Playable Video Generation

Overview

Playable Video Generation




Playable Video Generation
Willi Menapace, Stéphane Lathuilière, Sergey Tulyakov, Aliaksandr Siarohin, Elisa Ricci

Paper: ArXiv
Supplementary: Website
Demo: Try it Live

Abstract: This paper introduces the unsupervised learning problem of playable video generation (PVG). In PVG, we aim at allowing a user to control the generated video by selecting a discrete action at every time step as when playing a video game. The difficulty of the task lies both in learning semantically consistent actions and in generating realistic videos conditioned on the user input. We propose a novel framework for PVG that is trained in a self-supervised manner on a large dataset of unlabelled videos. We employ an encoder-decoder architecture where the predicted action labels act as bottleneck. The network is constrained to learn a rich action space using, as main driving loss, a reconstruction loss on the generated video. We demonstrate the effectiveness of the proposed approach on several datasets with wide environment variety.

Overview



Figure 1. Illustration of the proposed CADDY model for playable video generation.


Given a set of completely unlabeled videos, we jointly learn a set of discrete actions and a video generation model conditioned on the learned actions. At test time, the user can control the generated video on-the-fly providing action labels as if he or she was playing a videogame. We name our method CADDY. Our architecture for unsupervised playable video generation is composed by several components. An encoder E extracts frame representations from the input sequence. A temporal model estimates the successive states using a recurrent dynamics network R and an action network A which predicts the action label corresponding to the current action performed in the input sequence. Finally, a decoder D reconstructs the input frames. The model is trained using reconstruction as the main driving loss.

Requirements

We recommend the use of Linux and of one or more CUDA compatible GPUs. We provide both a Conda environment and a Dockerfile to configure the required libraries.

Conda

The environment can be installed and activated with:

conda env create -f env.yml

conda activate video-generation

Docker

Use the Dockerfile to build the docker image:

docker build -t video-generation:1.0 .

Run the docker image mounting the root directory to /video-generation in the docker container:

docker run -it --gpus all --ipc=host -v /path/to/directory/video-generation:/video-generation video-generation:1.0 /bin/bash

Preparing Datasets

BAIR

Coming soon

Atari Breakout

Download the breakout_160_ours.tar.gz archive from Google Drive and extract it under the data folder.

Tennis

The Tennis dataset is automatically acquired from Youtube by running

./get_tennis_dataset.sh

This requires an installation of youtube-dl (Download).
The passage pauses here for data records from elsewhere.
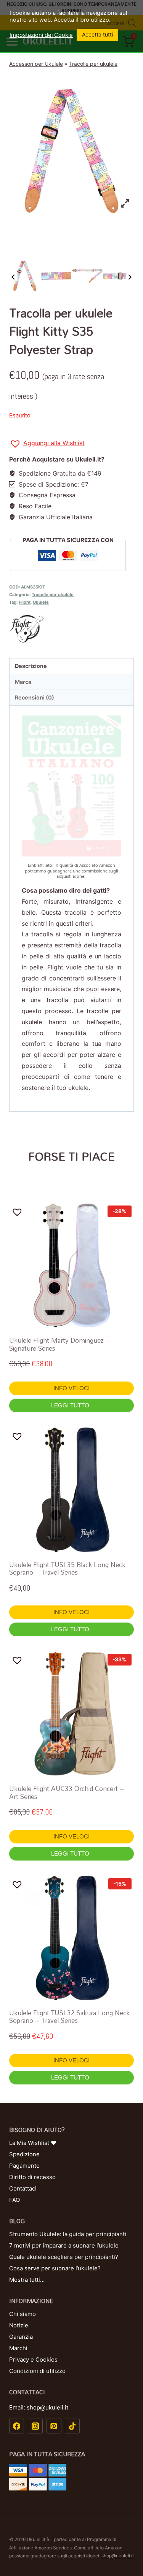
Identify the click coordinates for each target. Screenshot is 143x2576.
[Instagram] (35, 2426)
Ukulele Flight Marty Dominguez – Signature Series (59, 1344)
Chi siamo (22, 2313)
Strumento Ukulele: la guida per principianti (67, 2234)
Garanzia (21, 2336)
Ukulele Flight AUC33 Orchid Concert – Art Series (66, 1792)
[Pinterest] (54, 2426)
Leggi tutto (71, 1405)
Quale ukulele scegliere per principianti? (63, 2256)
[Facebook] (16, 2426)
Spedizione (24, 2154)
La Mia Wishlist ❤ (32, 2142)
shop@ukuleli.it (117, 2556)
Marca (23, 682)
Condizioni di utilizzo (37, 2371)
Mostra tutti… (27, 2279)
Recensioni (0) (34, 697)
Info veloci (71, 1388)
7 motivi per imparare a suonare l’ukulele (64, 2245)
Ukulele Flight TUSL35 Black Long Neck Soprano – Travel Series (67, 1568)
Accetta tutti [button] (97, 34)
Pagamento (24, 2165)
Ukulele (41, 602)
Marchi (18, 2348)
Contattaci (23, 2188)
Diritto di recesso (32, 2177)
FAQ (14, 2199)
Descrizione (31, 666)
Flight (25, 602)
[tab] (71, 666)
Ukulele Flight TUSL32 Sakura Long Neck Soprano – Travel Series (69, 2017)
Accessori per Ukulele (36, 63)
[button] (47, 444)
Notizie (18, 2325)
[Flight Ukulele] (71, 629)
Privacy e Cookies (33, 2359)
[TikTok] (72, 2426)
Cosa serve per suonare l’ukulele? (55, 2268)
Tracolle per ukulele (93, 63)
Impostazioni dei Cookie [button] (41, 35)
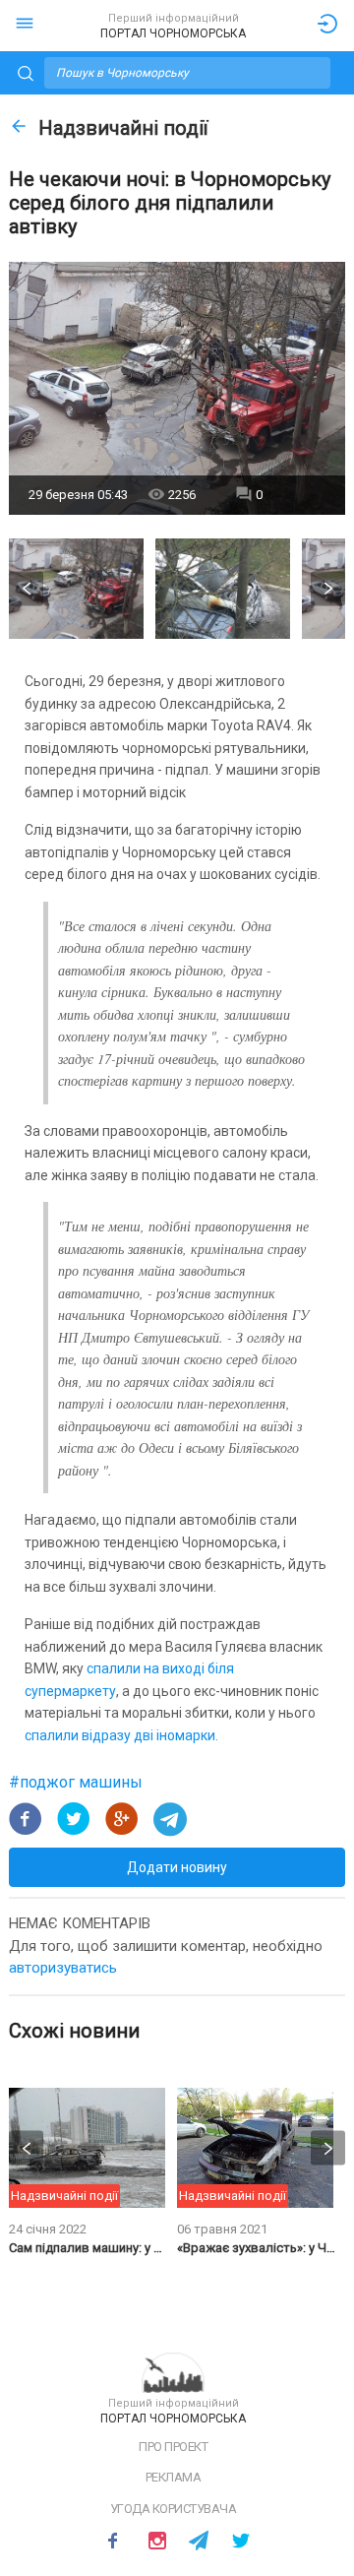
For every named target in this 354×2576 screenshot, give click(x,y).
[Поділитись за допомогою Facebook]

Please run youtube-dl -U to update the utility to the latest version. The dataset will be created at data/tennis_v4_256_ours.

Custom Datasets

Custom datasets can be created from a user-provided folder containing plain videos. Acquired video frames are sampled at the specified resolution and framerate. ffmpeg is used for the extraction and supports multiple input formats. By default only mp4 files are acquired.

python -m dataset.acquisition.convert_video_directory --video_directory --output_directory --target_size [--fps --video_extension --processes ]

As an example the following command transforms all mp4 videos in the tmp/my_videos directory into a 256x256px dataset sampled at 10fps and saves it in the data/my_videos folder python -m dataset.acquisition.convert_video_directory --video_directory tmp/my_videos --output_directory data/my_videos --target_size 256 256 --fps 10

Using Pretrained Models

Pretrained models in .pth.tar format are available for all the datasets and can be downloaded at the following link: Google Drive

Please place each directory under the checkpoints folder. Training and inference scripts automatically make use of the latest.pth.tar checkpoint when present in the checkpoints subfolder corresponding to the configuration in use.

Playing

When a latest.pth.tar checkpoint is present under the checkpoints folder corresponding to the current configuration, the model can be interactively used to generate videos with the following commands:

  • Bair: python play.py --config configs/01_bair.yaml

  • Breakout: python play.py configs/breakout/02_breakout.yaml

  • Tennis: python play.py --config configs/03_tennis.yaml

A full screen window will appear and actions can be provided using number keys in the range [1, actions_count]. Number key 0 resets the generation process.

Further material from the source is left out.